Almost all my lamps have been CFL or LED for 20 years. At 15 to 18 cents a kilowatt hour you learn to save wherever you can


----------



## Master Brian

I've slowly been converting our house to LED and I'd say I'm about 90% there. It's hard to tell how much the bill went down, because the electric company keeps raising rates it seems, but that math works and I should be saving. 

I actually just went back and looked over the last 6 years and it's stayed pretty much the same, BUT the tough thing to figure is my kids are getting older, thus probably using more electricity, I installed a submersible pump for yard, one of the new digital electric meters(which I think are way better at detecting phantom power items), etc...

The thing that sold me is our dining room is smack in the middle of the living space and thus it is the one room that someone is almost always in or around. The light in this room is almost always the first on and last off during the day. Add to the fact I work out of the house, I figure it's on from about 7am to 11pm. It's a 10 bulb 40w per bulb chandelier. With traditional bulbs that's 400w burning for 16 hours per day. A quick figure shows just changing those to LED converted that light from 400w to 48w, which should be a savings of about $15-17 per month. 

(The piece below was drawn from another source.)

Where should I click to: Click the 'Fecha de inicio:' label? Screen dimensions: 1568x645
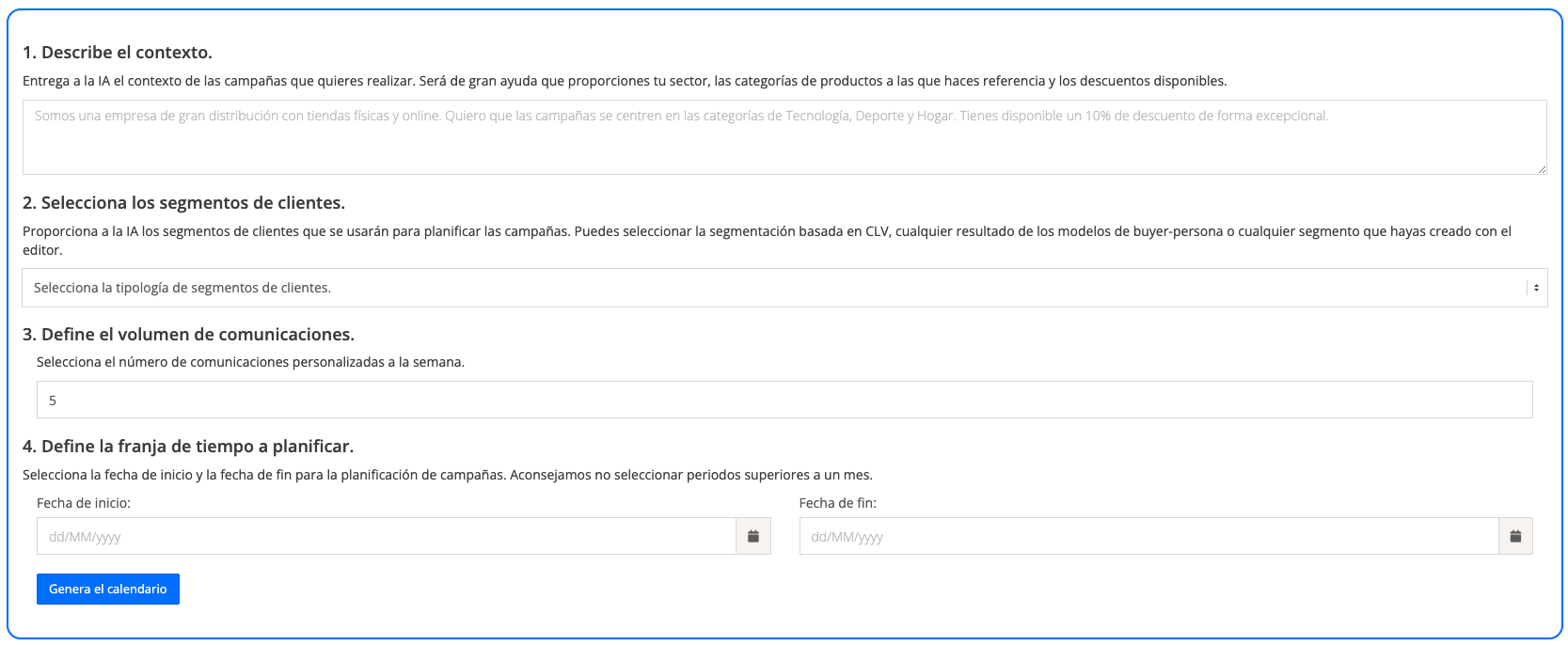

For the most part very few other lights are on that much, but it would stand to reason I should be saving about $20-$40 per month. 

Most of our bulbs are candelabra base and visible, so it's generally been hard for me to find ones that look nice and last. I spent the better part of a year to year and half slowly buying bulbs for the dining room. At $15 a pop, I wasn't going all in, so I'd buy some as incandescent bulbs burnt out. The brand I started buying didn't last, but were under 5yr warranty, so I'd return and replace return and replace. I've luckily found other brands and have been having better luck. Not sure if it is my dimmers or what but they were supposedly dimable. problem is I have old house so when I had it rewired I went back with a lot of push button (old school style) switches and those in a dimmer style are $50-75 each so I wasn't replacing them!

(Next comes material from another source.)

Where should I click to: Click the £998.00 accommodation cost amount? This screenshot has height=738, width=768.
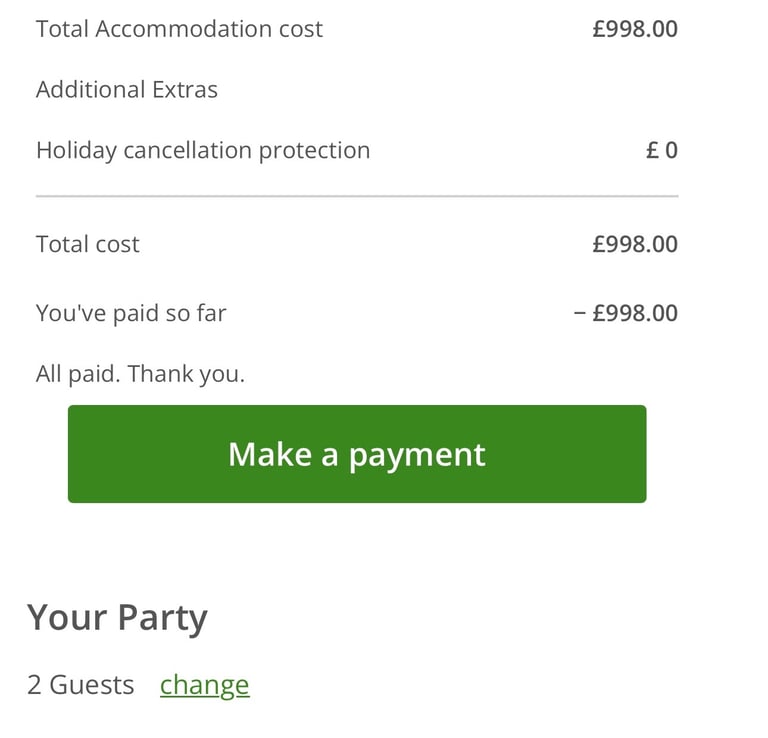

My suggestion is learn to keep receipts. I scan them to a folder on PC and have started taking a small sharpy and dating and location of purchase on the bulb along with years of warranty. 

It's an interesting battle, but I'm not too worried if the kids leave a light on any longer!!!


----------



## ddawg16

There is one incandescent bulb in my house.....the oven. Everything else is CFL or LED.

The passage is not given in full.